Variations in the disclosed embodiment could be made. Most fundamentally, a single active cutting member, such as a stone carrier 36, could be used, which would retracted and expanded by the same type of wedging mechanism and cam sleeve so as to follow the same ellipse (or to follow any other closed curve capable of being similarly mathematically translated). However, an apparatus with at least a pair of diametrically opposed active tool surfaces, and preferably two pairs, is much faster acting and better balanced. The basic theory of translating an axial depth change of a constant radius, rotating cam surface at right angles and into a changing radius of a tool that tracks an ellipse (or any other closed curve) is the same. Mechanical means other than the ramps disclosed may be imagined to translate the axial shifting into proportionate (or even one to one) radial shifting, but the slidable ramps, pins and slots disclosed are simple and effective. If independent means were provided for retracting and expanding the honing stone carriers 36 at the start of a cycle, then the cam sleeve 78 would not have to be axially movable over the outside of the drive shaft, and could be a solid, even integral part thereof.
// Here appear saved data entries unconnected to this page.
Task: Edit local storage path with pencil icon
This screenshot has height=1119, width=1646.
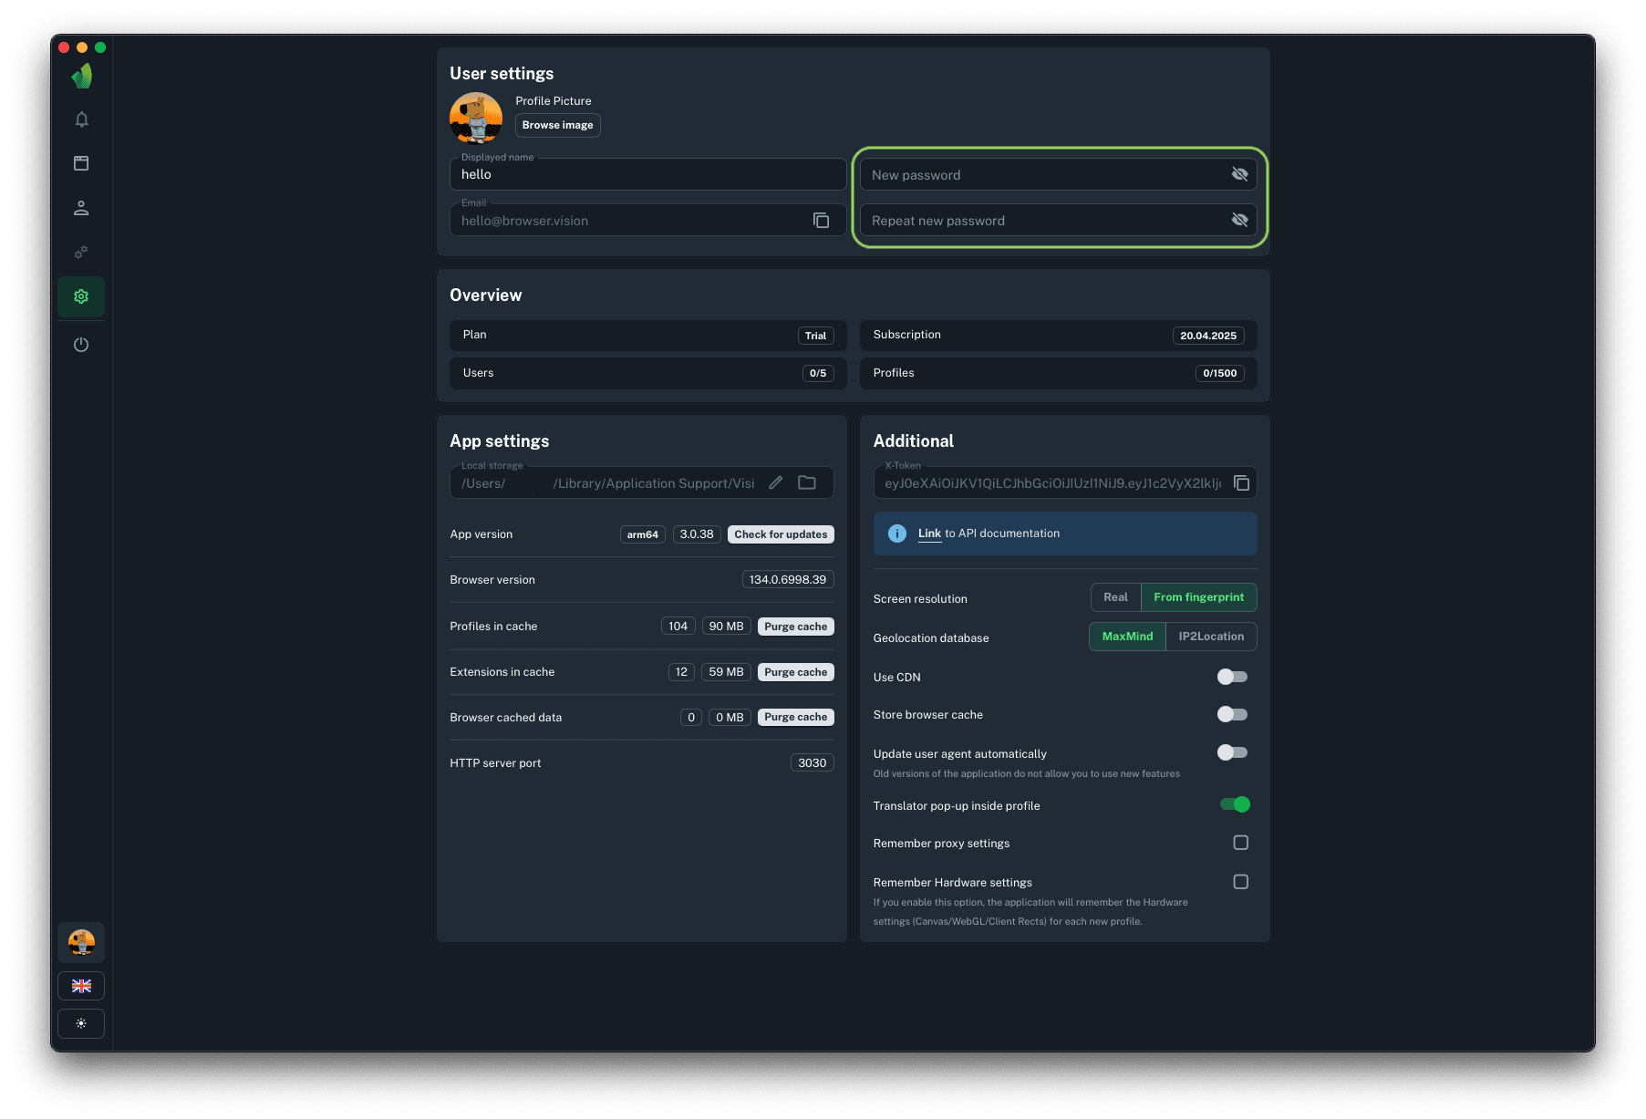Action: [x=775, y=483]
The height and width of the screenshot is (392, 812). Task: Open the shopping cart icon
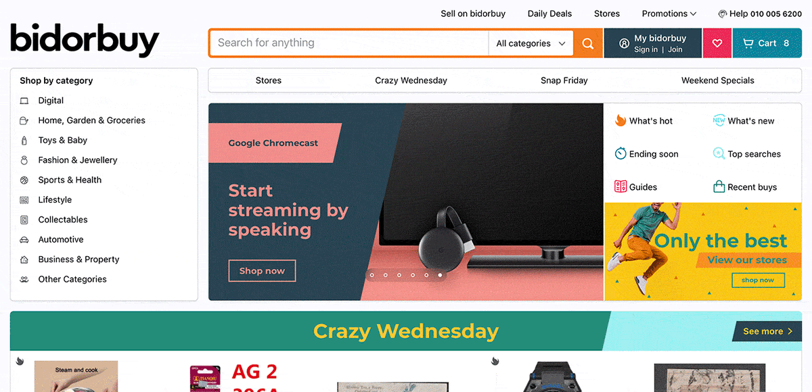point(748,43)
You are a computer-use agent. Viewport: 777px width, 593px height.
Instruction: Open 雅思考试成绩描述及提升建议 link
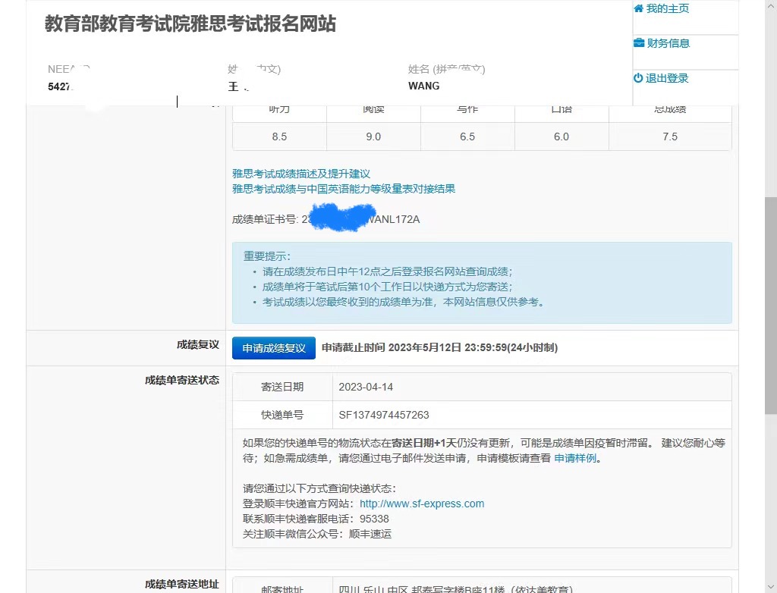[x=301, y=172]

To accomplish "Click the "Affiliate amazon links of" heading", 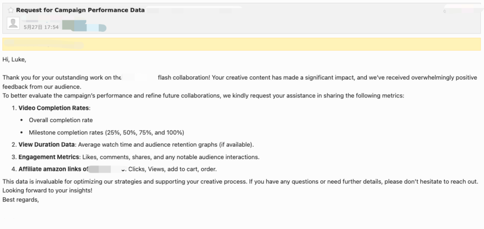I will click(x=53, y=169).
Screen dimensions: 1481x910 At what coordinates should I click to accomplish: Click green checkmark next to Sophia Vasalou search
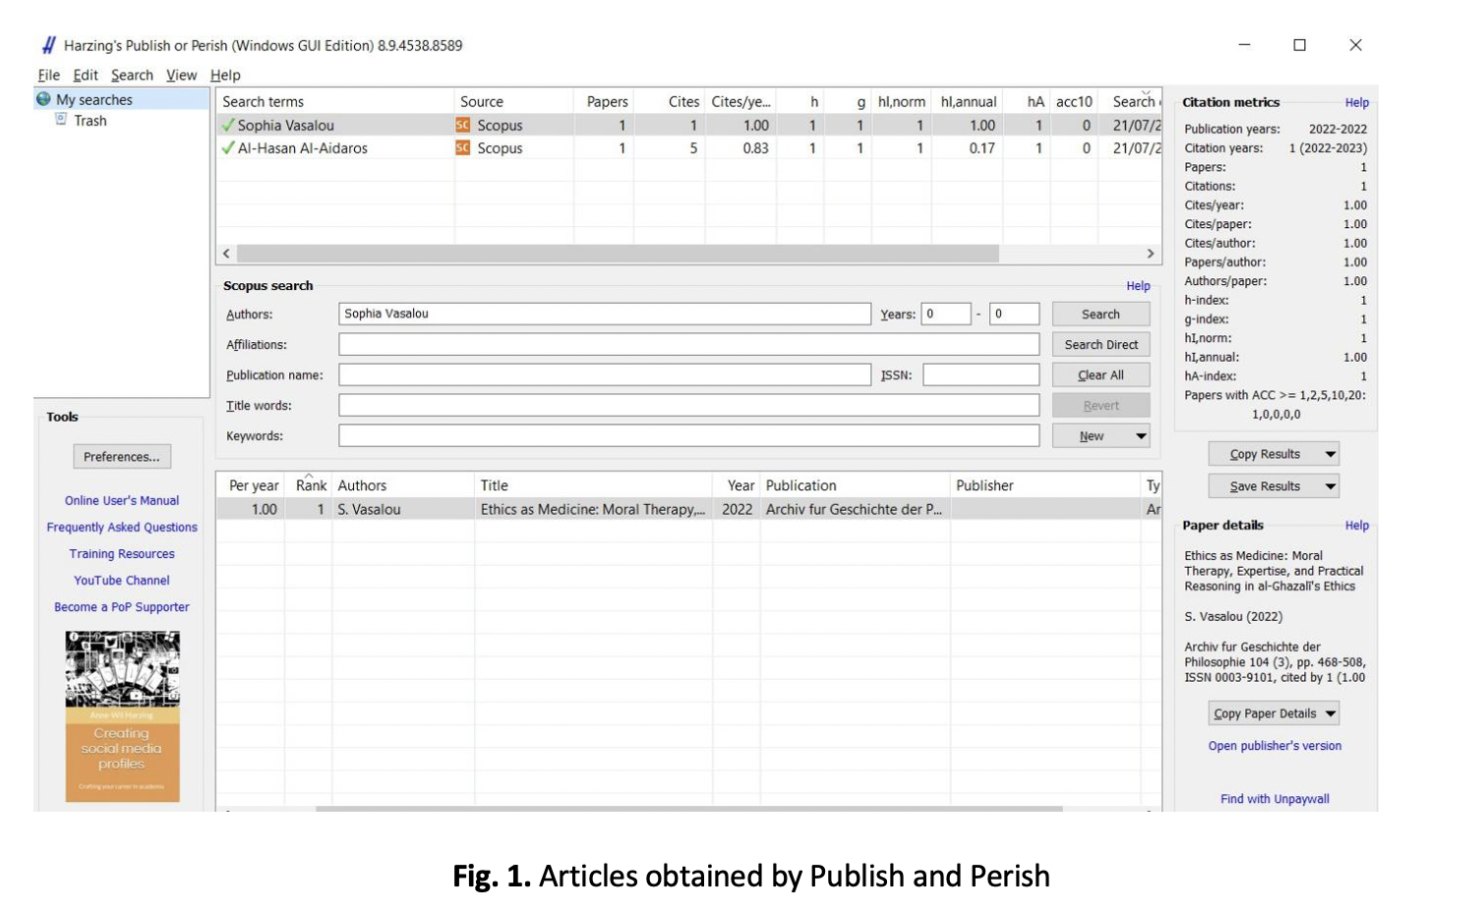click(228, 126)
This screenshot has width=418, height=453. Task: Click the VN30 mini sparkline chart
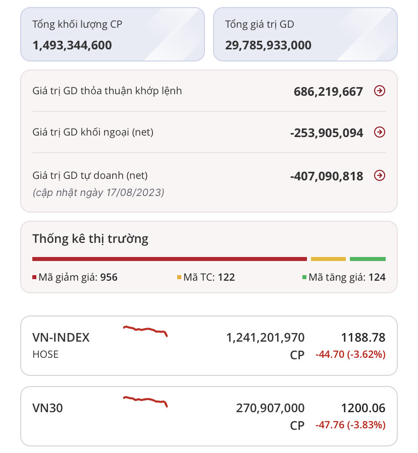point(145,401)
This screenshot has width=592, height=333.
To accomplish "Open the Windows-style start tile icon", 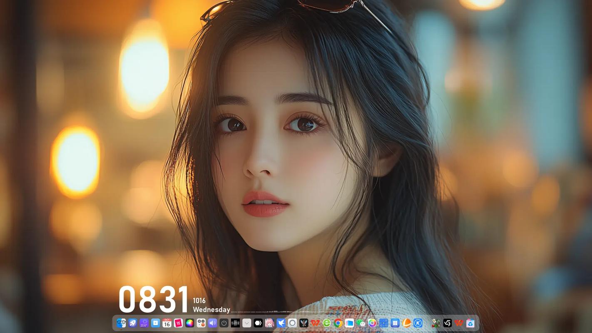I will tap(395, 323).
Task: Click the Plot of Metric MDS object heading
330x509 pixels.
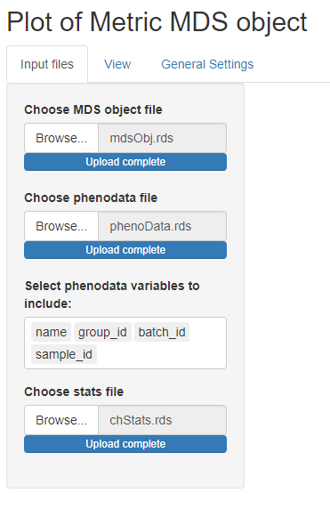Action: [x=157, y=22]
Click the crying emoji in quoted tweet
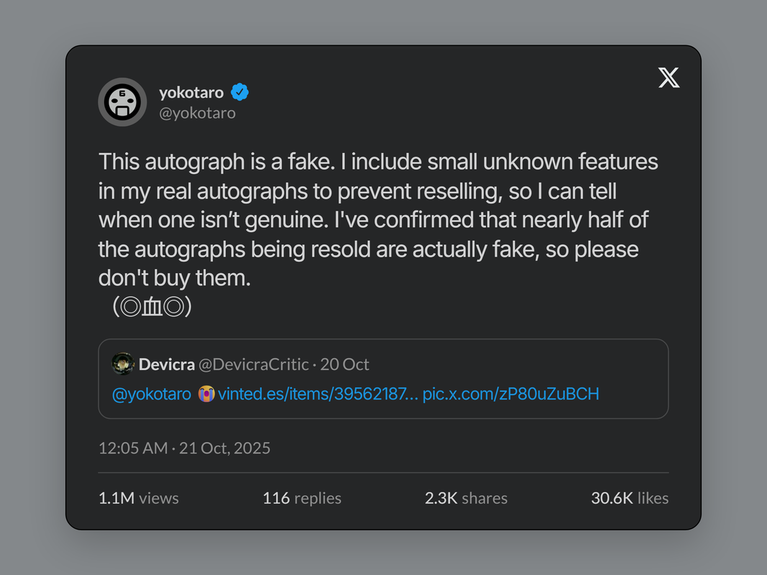The image size is (767, 575). 206,394
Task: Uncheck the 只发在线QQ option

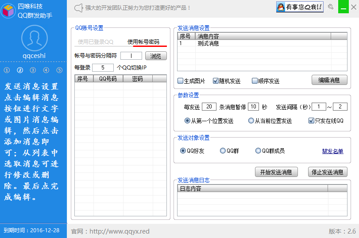Action: [311, 120]
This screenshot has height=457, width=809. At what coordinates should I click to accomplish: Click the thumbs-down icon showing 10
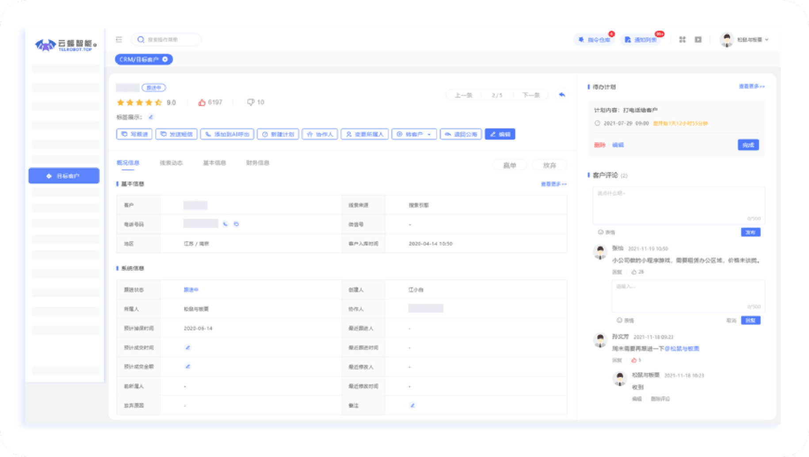pyautogui.click(x=251, y=102)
If the cam sleeve 78 were solid, of course, then to achieve progressive stock removal over the honing cycle, some other means would have to be provided for steadily increasing the axial depth to which the push rod 56 and lower push sleeve 64 pushed the core 44 and semi cylinders 50. If stock removal during each cycle were not needed, for some reason, then the upper push sleeve 72 would not necessarily be needed, either, although it could still be used, in conjunction with the axially slidable cam sleeve 78, to effect the retraction and expansion of the honing stone carriers 36. Therefore, it will be understood that it is not intended to limit the invention to just the embodiment disclosed.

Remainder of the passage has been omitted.